> [Quoted text]
* * * * * * *

First European in New Zealand
Dutch explorer Abel Tasman was the first European to see New Zealand in 1642. Tasman called it Staten Landt, thinking that it was connected to a landmass of the same name in the southern tip of South America.

Dutch cartographers
In 1645 Dutch cartographers renamed the area Nova Zeelandia after the Dutch province of Zeeland.
James Cook anglicized the name Nova Zeelandia to New Zealand. Cook mapped almost the entire coastline of New Zealand in 1769.

Maori names: 

New Zealand = Aotearoa (land of the white cloud)
North Island = Te Ika-a-Maui (the fish of Maui)
South Island = Te Waipounamu (the waters of greenstone)
Stewart Island = Rakiura


Cook's map of New Zealand
New Zealand from space


2. Sinking of the Greenpeace boat Rainbow Warrior

French nuclear test in Moruroa
In 1985 Greenpeace's ship Rainbow Warrior was on its way to Moruroa in French Polynesia to protest against French nuclear testing.

Opération Satanique
Rainbow Warrior was then sinked in the port of Auckland by the French foreign intelligence service agents. France denied responsibility first, but as the truth was revealed it led to the resignation of the French Defense Mininster Charles Hernu. The agents had planted two bombs in the ship and it caused the death of the Portuguese-Dutch photographer Fernando Pereira.

French agents
The two agents pleaded guilty for manslaughter and they got a ten year sentence in prison, but they were freed after only two years by the French government.

Foreign relations 
This event worsened the relations between France and New Zealand. France apologized and paid compensation to New Zealand and to the relatives of Fernando Pereira. The foreign and defense policy of New Zealand changed after the event. New Zealand distanced itself from USA and built stronger relations with Australia and the small nations in the Pacific.

* * * * * * *

> [Supplied information]
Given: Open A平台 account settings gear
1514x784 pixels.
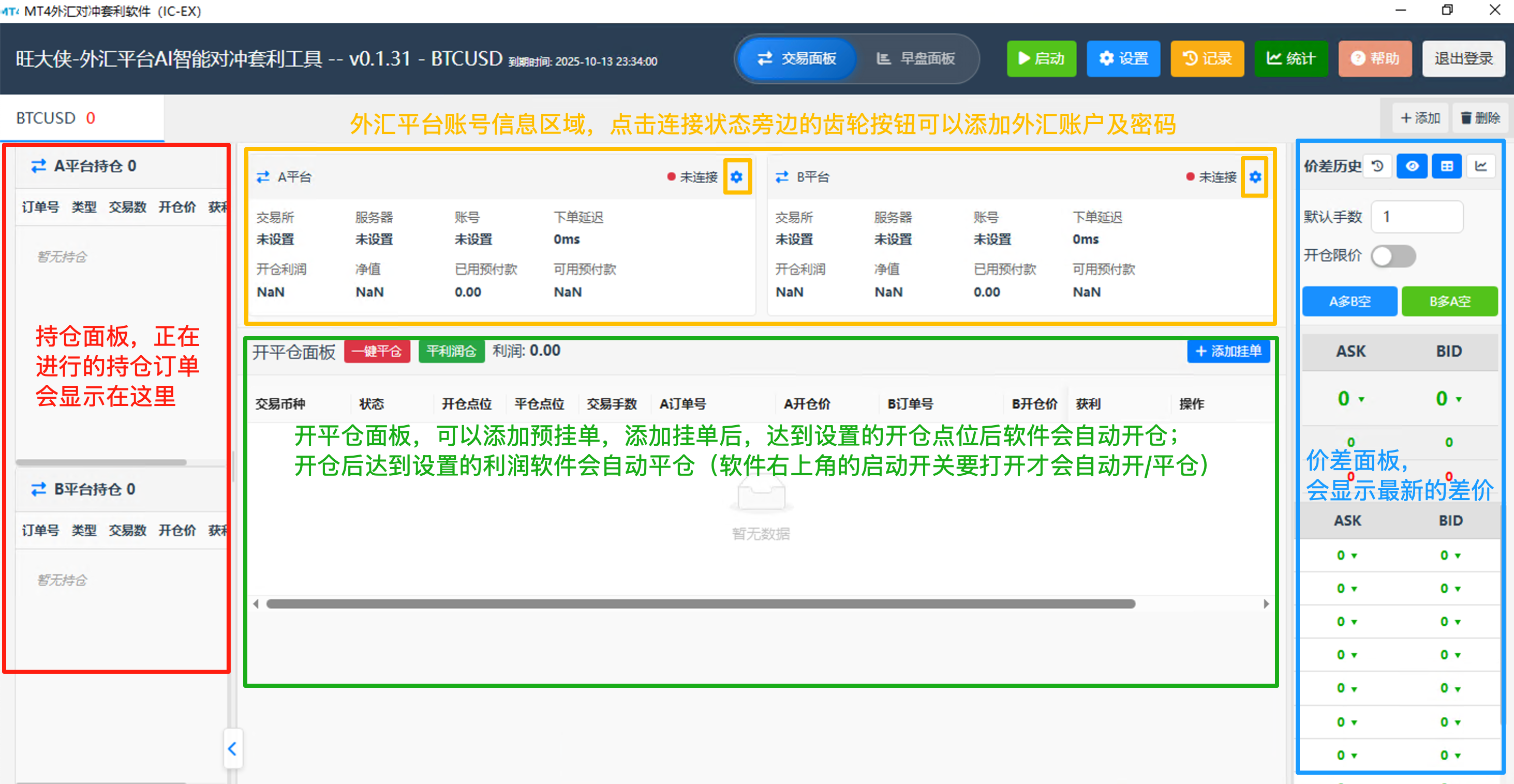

* * * * * * *

> [Aim of the task]
Please answer from the New Zealand text: what name did Dutch cartographers give the area in 1645?

> [Problem solution]
Nova Zeelandia